I see a double-world, – and am lucky, for the present, to live in the easier part.
Nicky and I spent a few days in the New Forest to celebrate our silver wedding anniversary. It was, among many things, the shared love of gardening, walking, woodlands and animals – not to mention Jewish life – which brought us together, so the forest was a fitting place to go for our special celebration. We both love being surrounded by trees. I am grateful to Nicky, and to our children Mossy, Libbi and Kadya, for the blessings of these 25 years.
Something I like is to pray outside. Harried by Mitzpah the dog, I put on my Tefillin, (covered by my anorak so as not to look odd in the unlikely event of any passers-by) shut the cottage gate behind me and stand among my minyan of beech trees and oaks while a small brook sings the service. Trees make a reliable quorum; they’re always there in ample numbers and never interrupt their quiet, vital meditations. The great trunks and canopies inspire attentive silence, while the birds with their songs, and the dog with his running and dancing, promote joy. (He even knows by now that at a certain point his human will stand still for the Amidah prayer, and stops with a yawn to wait.)

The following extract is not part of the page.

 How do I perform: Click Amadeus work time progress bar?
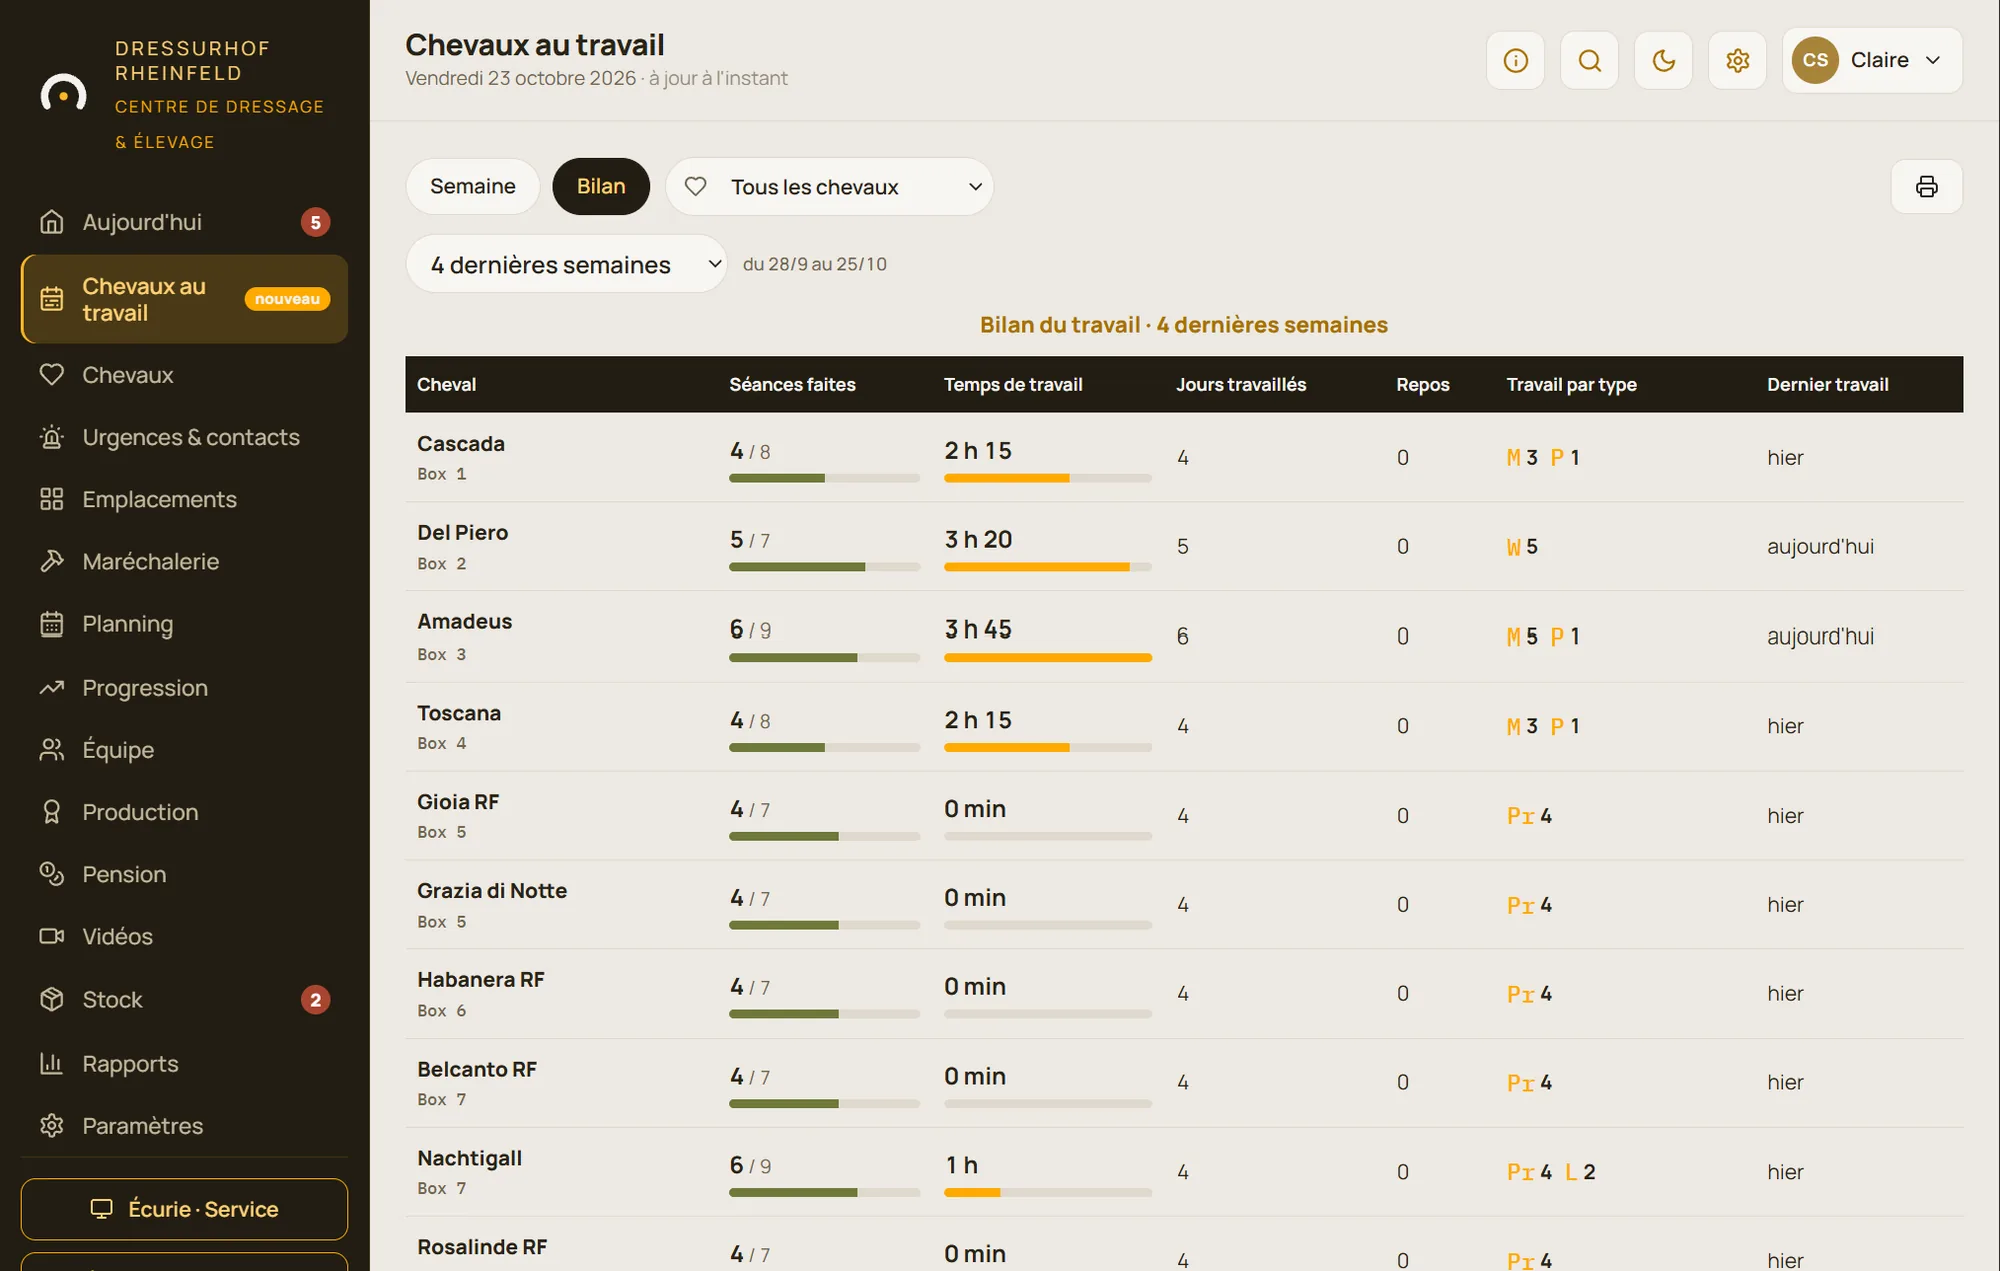1048,658
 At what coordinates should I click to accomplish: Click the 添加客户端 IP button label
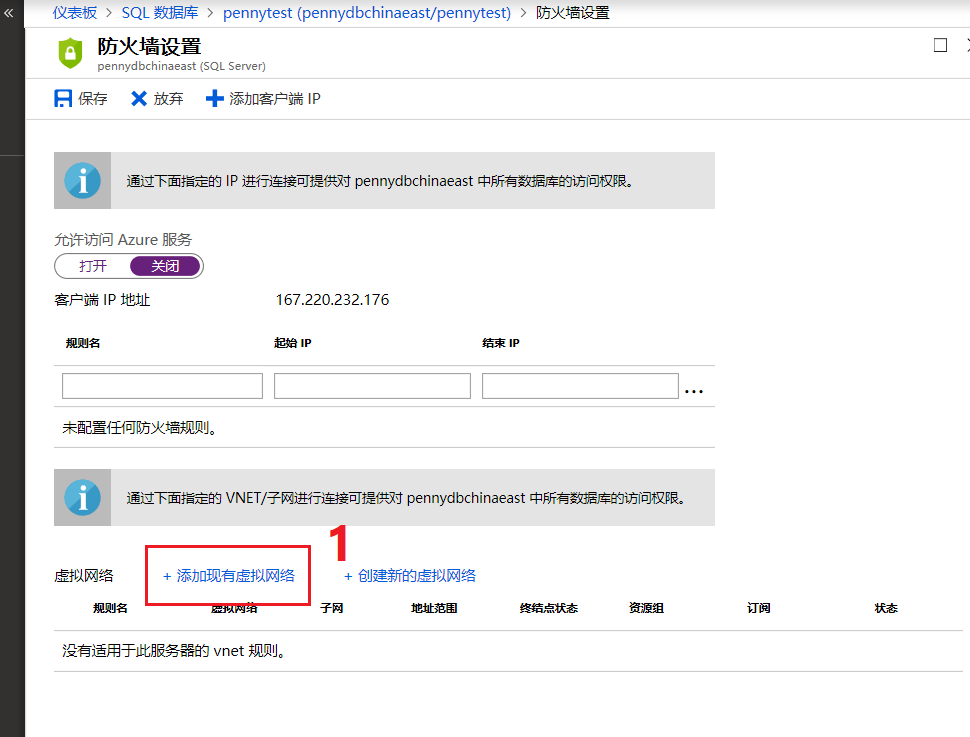point(275,99)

‘You are mighty forever, God; it is you who revive the dead’: amidst this great forest of life I feel embraced in a fathomless vitality. Let it hold me, nourish me and inspire me while I live, and transform me when I die into earth and grasses and trees.

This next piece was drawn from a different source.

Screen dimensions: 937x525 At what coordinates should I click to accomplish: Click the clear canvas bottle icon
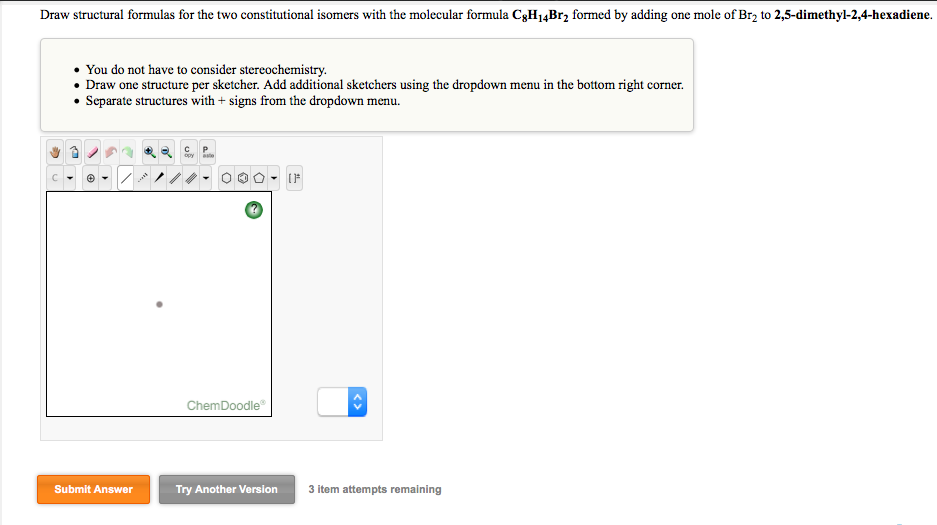point(73,153)
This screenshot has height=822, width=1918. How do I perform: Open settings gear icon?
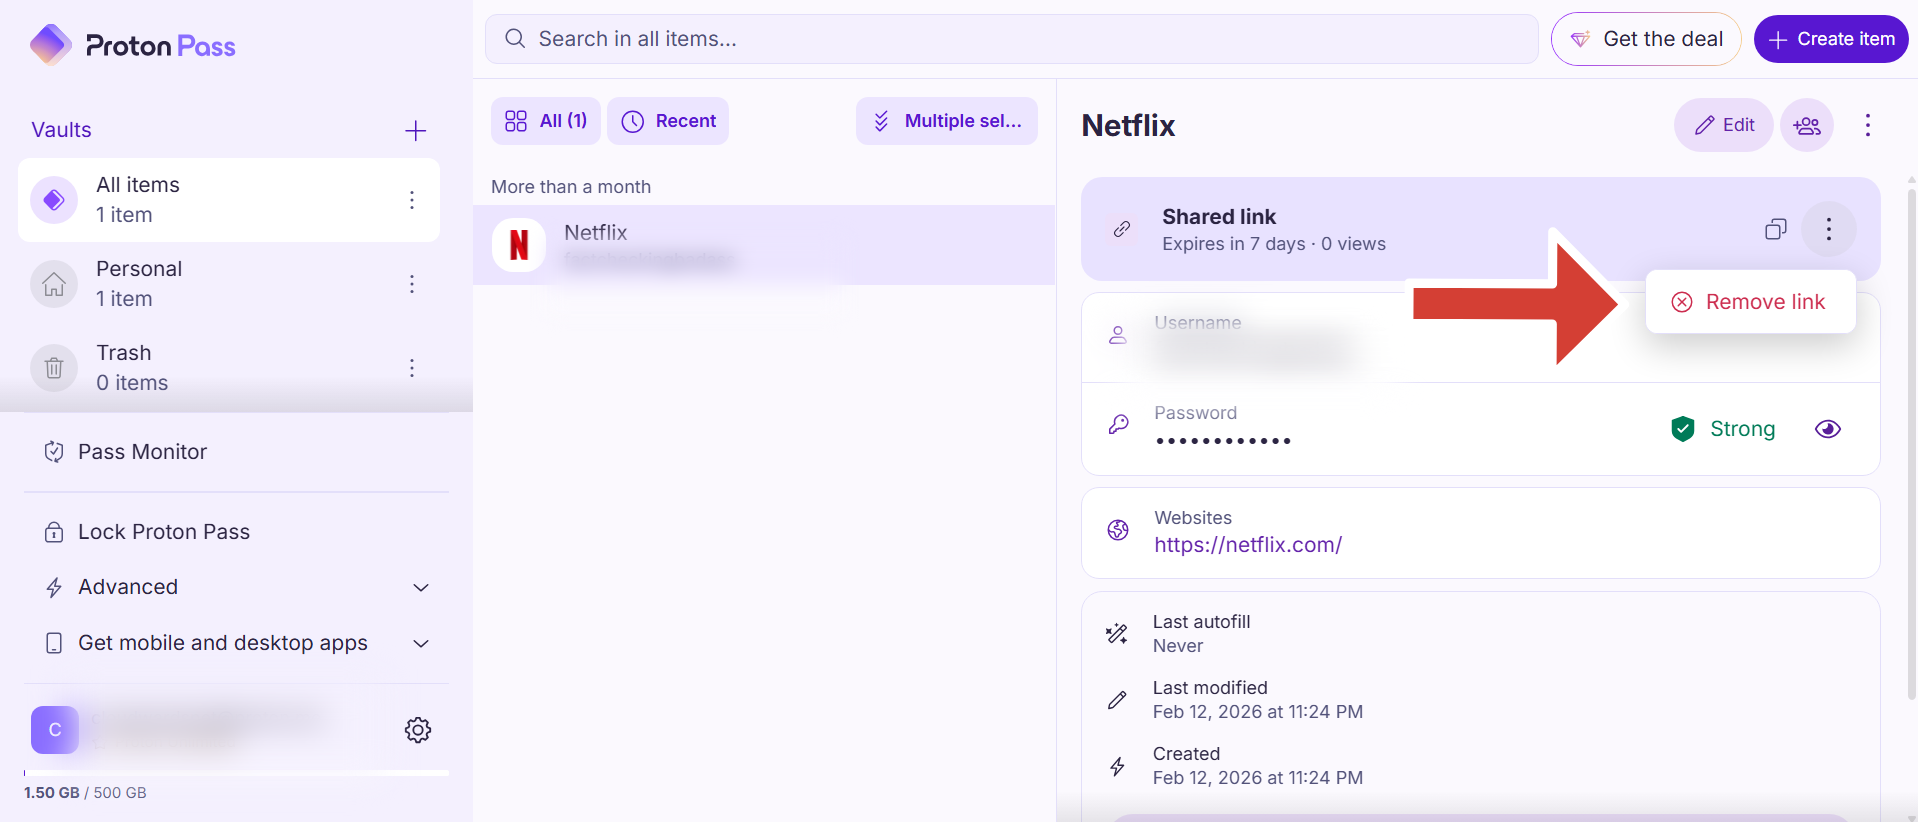click(x=418, y=730)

I believe this communion with a natural world of growth and wonder, decay and regeneration, is what humanity was born for. It chastens the mind and cleanses the heart, as the Psalmist says: ‘Create me a pure heart, God’. I believe, too, that not to have access to such a world is a great deprivation of the spirit, and contributes to the undermining of our moral life. We need the landscapes of our soul, the fields, paths, woods and mountains, especially those which nurtured us in childhood, in whatever part of the world we were born.
Yesterday I heard in a report from the conference of donors here in London that as many as thirteen million people inside Syria, as well as all the refugees who have fled, face displacement and disaster. ‘I had a good life before’, one woman recalled, ‘Now it’s cold in this half-built shelter of a house, and I cannot feed my family’.

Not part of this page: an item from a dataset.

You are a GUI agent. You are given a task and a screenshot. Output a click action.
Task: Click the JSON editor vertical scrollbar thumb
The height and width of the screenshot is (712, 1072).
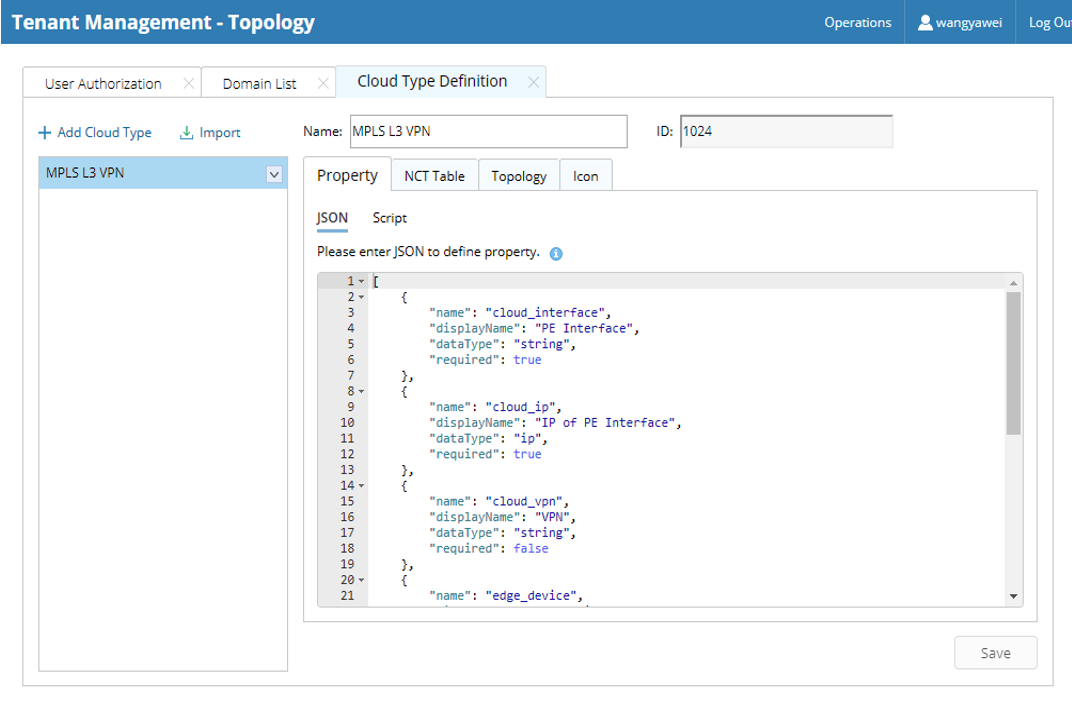1013,362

The vast abomination of violence and cruelty, and similar horrors elsewhere in the globe, cry out to the humanity of each and every one of us. We are not at liberty to rejoice in our privileges and care nothing for the searing losses which devastate the lives of others. None of us must fail to make our contribution to allaying human suffering where we can.
At our wedding, Rabbi Louis Jacobs spoke about the first words of the weekly Torah portion ‘Ve’eleh hamishpatim – And these are the laws you shall set before them’. The noun Mishpatim derives from the root meaning ‘justice’ and refers to the reasoned principles of fairness by which society must be maintained. The verse begins with ‘and’ to indicate that the great revelation of God on Mount Sinai which precedes it, with all its thunder and lightning, is as nothing if it does not lead us to conduct our lives and govern our world in accord with the rules of justice.
Like many others my personal Sinai is made of woods and hills, gardens and streams. But I realise that its inspirations are largely an indulgence if they don’t teach us to use our lives to prevent, put an end to, or ameliorate the hurts and wrongs suffered by others.